● Problem 1
Decide whether each statement agrees with the forum post below. Answer yes or no, and quote the deciding words of the post.
(a) If frozen out of Turkey, the US would move its B-1 bombers to Kuwait or Qatar.
(b) Operating from another country would cost the US no more than operating from Turkey.
(c) Russia and Syria together have enough missiles in Syria to resist a US campaign against their air defenses.
● Problem 2
According to the forum post below, what will the US do the moment a Russian battery fires an anti-aircraft missile at a US jet?

Words and definitions can be twisted however you like. Just look at Al-Qaeda, they were a "proxy" or even an allied to the US before they turned against them, look how quickly that turned to the worse when they decided to not like the US anymore, suddenly they are a terrorist group!
The US won't bomb Turkish troops because it'll never get to that point.
But that being said, you've given a whole song and dance, litterally for years, about what Turkey will or will not allow the US to do. And none of it has happened.
Know why? Because Erdogan doesn't have a strong hand.
Suppose he freezes US operations out of Turkey. What does the US do? It flies its B-1 bombers out of Turkey and lands them in Kuwait or Qatar, which is very happy to host use forces. The US then does the exact same thing it is doing in Turkey. Is the cost greater? Oh you bet. Our gas bill goes way up. But that's it. The US will will still do exactly the same thing.
And that is why this idle threat of yours continues to be idle. Because Erdogan recognzies he can host the US, and maintain some say, or alienate the US and find himself with no say. And since he won't attack the US military of course, because he's not that insane, that leaves him with just one option: to let the US fly.
it's been closed for years. When do you think they will get around to actually enforcing that?
The second a Russian battery launches an anti-aircraft missile at a US jet, the US will destroy all Russian batteries. The Russians and Syrians together mathematically do not have enough missiles in Syria to defend against a US Surpression of Enemy Air Defenses campaign. The Russians know this, which is why they won't try to do it. And neither will they send air power into Syria to actually fight US combat aircraft, because the sequel to that is the US launching a major military campaign to evict the Russians from Syria... a campaign the Russians would be hard pressed with their extremely limited strategic lift and bad geography, to wage.
So again, they won't do it. You're living a fantasy.
Yeah sure. Because the US would just roll over like that. You mean, just like the US doesn't enter territory the Chinese claims on a regular basis?
The US position is pretty fucking clear, no matter how much you don't like it: it double dares you to fire something at it , when they go to a place you don't want them to be. And if you're stupid enough to do that, do you think the united states will just let you get away with it? No. It won;t. And everybody knows it.
You may not. But your President does, as does Vladmir Putin, and Assad.
Well I'm just looking forward to the sequel. When can we see that.

● Material
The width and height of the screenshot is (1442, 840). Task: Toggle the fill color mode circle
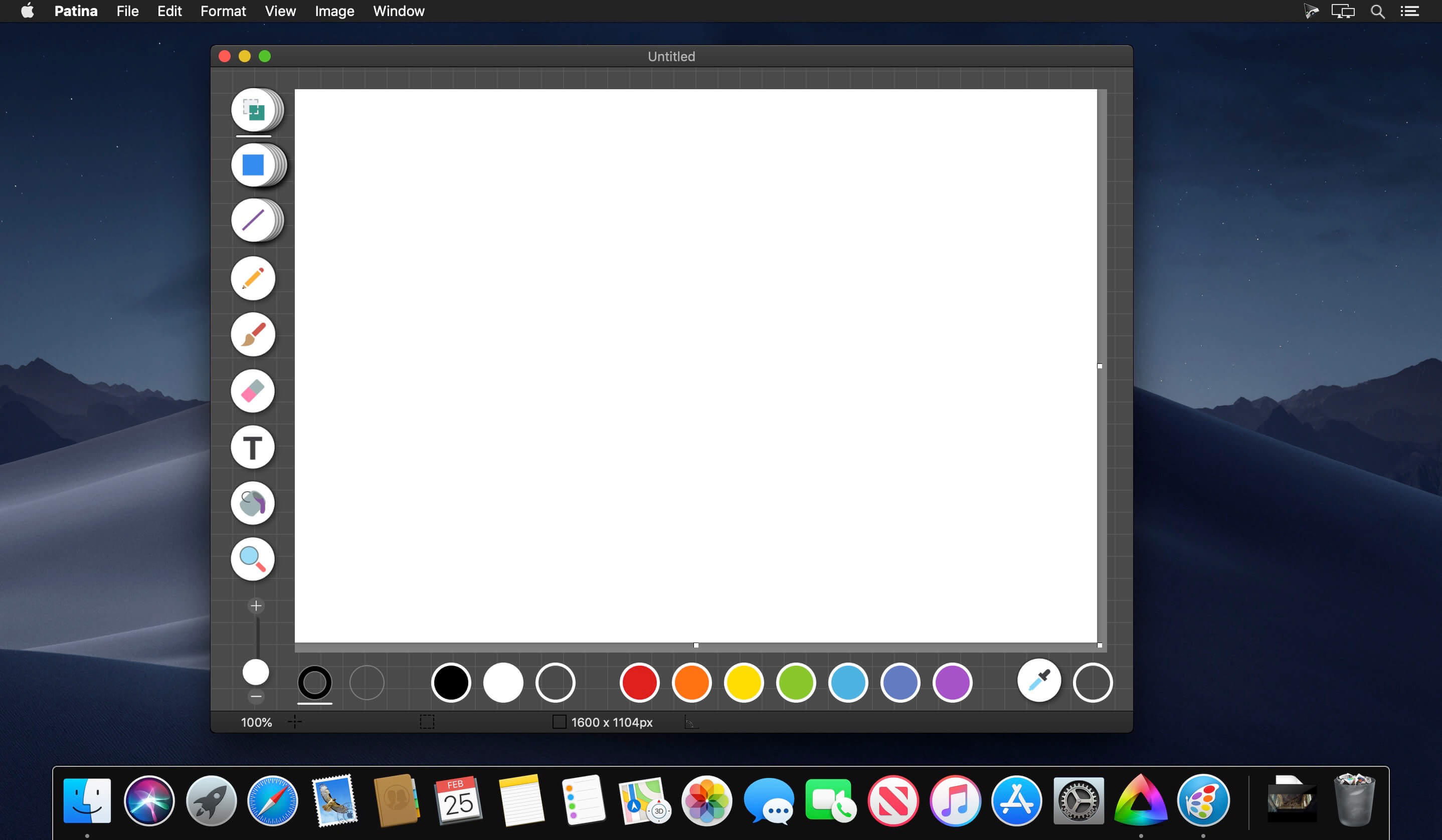(367, 682)

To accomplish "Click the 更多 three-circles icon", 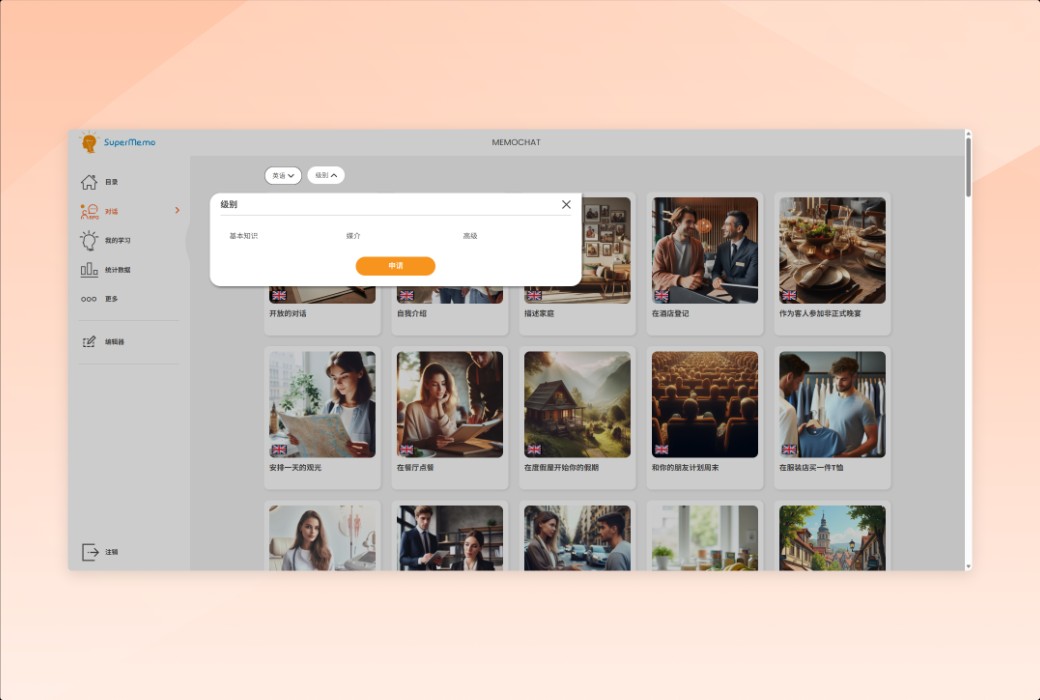I will point(89,299).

● Worked solution 1
(a) Yes: "It flies its B-1 bombers out of Turkey and lands them in Kuwait or Qatar"
(b) No: "Is the cost greater? Oh you bet."
(c) No: "do not have enough missiles in Syria"

● Worked solution 2
The US will destroy all Russian batteries.